- EXERCISE DESCRIPTION
Copy out the records that appear below, exactly as each one reads.
####################
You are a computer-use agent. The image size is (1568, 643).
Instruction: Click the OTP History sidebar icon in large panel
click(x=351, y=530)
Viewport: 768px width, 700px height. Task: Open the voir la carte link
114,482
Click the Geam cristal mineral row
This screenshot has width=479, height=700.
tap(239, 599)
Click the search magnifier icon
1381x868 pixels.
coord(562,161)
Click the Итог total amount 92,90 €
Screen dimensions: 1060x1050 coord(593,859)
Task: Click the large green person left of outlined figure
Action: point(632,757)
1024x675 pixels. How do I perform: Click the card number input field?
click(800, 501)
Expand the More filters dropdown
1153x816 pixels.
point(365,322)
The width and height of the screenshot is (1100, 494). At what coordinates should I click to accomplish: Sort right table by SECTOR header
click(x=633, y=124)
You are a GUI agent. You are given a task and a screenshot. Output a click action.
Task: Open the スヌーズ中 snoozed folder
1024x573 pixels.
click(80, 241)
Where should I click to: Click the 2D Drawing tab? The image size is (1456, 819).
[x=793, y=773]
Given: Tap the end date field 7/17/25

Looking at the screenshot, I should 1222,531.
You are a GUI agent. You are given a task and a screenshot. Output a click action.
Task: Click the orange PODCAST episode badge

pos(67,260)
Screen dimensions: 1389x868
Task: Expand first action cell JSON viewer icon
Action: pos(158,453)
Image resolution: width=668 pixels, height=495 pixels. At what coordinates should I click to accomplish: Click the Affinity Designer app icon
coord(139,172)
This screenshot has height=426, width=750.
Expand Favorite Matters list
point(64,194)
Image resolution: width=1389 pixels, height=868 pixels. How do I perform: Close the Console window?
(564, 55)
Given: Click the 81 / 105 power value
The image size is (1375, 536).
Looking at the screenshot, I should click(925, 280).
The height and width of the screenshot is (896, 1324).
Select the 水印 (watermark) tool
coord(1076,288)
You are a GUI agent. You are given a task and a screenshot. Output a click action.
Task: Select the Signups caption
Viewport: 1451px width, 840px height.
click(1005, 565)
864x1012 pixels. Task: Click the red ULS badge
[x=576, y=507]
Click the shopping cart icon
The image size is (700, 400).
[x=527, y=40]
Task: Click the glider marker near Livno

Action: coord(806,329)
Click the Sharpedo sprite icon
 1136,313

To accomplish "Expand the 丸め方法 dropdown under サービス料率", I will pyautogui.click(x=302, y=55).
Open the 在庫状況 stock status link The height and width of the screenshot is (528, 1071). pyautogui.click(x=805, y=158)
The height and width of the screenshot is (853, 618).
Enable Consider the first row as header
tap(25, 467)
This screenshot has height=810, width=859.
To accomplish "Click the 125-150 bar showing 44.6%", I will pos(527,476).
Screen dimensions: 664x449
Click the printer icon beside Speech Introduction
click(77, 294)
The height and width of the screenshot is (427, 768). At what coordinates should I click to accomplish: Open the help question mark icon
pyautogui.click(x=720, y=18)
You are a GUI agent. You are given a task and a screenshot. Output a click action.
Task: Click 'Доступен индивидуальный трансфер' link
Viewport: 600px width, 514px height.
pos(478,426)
####################
- SOLUTION TO THE PROBLEM
You are a computer-use agent. The image size is (1568, 643).
Instruction: Click the OTP History sidebar icon in large panel
click(x=351, y=530)
Viewport: 768px width, 700px height. Task: Open the voir la carte link
114,482
Click the Geam cristal mineral row
This screenshot has width=479, height=700.
tap(239, 599)
Click the search magnifier icon
1381x868 pixels.
coord(562,161)
Click the Итог total amount 92,90 €
Screen dimensions: 1060x1050 coord(593,859)
Task: Click the large green person left of outlined figure
Action: point(632,757)
1024x675 pixels. How do I perform: Click the card number input field?
click(800, 501)
Expand the More filters dropdown
1153x816 pixels.
point(365,322)
The width and height of the screenshot is (1100, 494). At what coordinates should I click to accomplish: Sort right table by SECTOR header
click(x=633, y=124)
You are a GUI agent. You are given a task and a screenshot. Output a click action.
Task: Open the スヌーズ中 snoozed folder
1024x573 pixels.
click(80, 241)
Where should I click to: Click the 2D Drawing tab? The image size is (1456, 819).
[x=793, y=773]
Given: Tap the end date field 7/17/25

Looking at the screenshot, I should 1222,531.
You are a GUI agent. You are given a task and a screenshot. Output a click action.
Task: Click the orange PODCAST episode badge

pos(67,260)
Screen dimensions: 1389x868
Task: Expand first action cell JSON viewer icon
Action: pos(158,453)
Image resolution: width=668 pixels, height=495 pixels. At what coordinates should I click to accomplish: Click the Affinity Designer app icon
coord(139,172)
This screenshot has height=426, width=750.
Expand Favorite Matters list
point(64,194)
Image resolution: width=1389 pixels, height=868 pixels. How do I perform: Close the Console window?
(564, 55)
Given: Click the 81 / 105 power value
The image size is (1375, 536).
Looking at the screenshot, I should click(925, 280).
The height and width of the screenshot is (896, 1324).
Select the 水印 (watermark) tool
coord(1076,288)
You are a GUI agent. You are given a task and a screenshot. Output a click action.
Task: Select the Signups caption
Viewport: 1451px width, 840px height.
click(1005, 565)
864x1012 pixels. Task: Click the red ULS badge
[x=576, y=507]
Click the shopping cart icon
The image size is (700, 400).
[x=527, y=40]
Task: Click the glider marker near Livno

Action: coord(806,329)
Click the Sharpedo sprite icon
 1136,313

To accomplish "Expand the 丸め方法 dropdown under サービス料率", I will pyautogui.click(x=302, y=55).
Open the 在庫状況 stock status link The height and width of the screenshot is (528, 1071). pyautogui.click(x=805, y=158)
The height and width of the screenshot is (853, 618).
Enable Consider the first row as header
tap(25, 467)
This screenshot has height=810, width=859.
To accomplish "Click the 125-150 bar showing 44.6%", I will pos(527,476).
Screen dimensions: 664x449
Click the printer icon beside Speech Introduction
click(77, 294)
The height and width of the screenshot is (427, 768). At what coordinates should I click to accomplish: Open the help question mark icon
pyautogui.click(x=720, y=18)
You are a GUI agent. You are given a task and a screenshot. Output a click action.
Task: Click 'Доступен индивидуальный трансфер' link
Viewport: 600px width, 514px height.
pos(478,426)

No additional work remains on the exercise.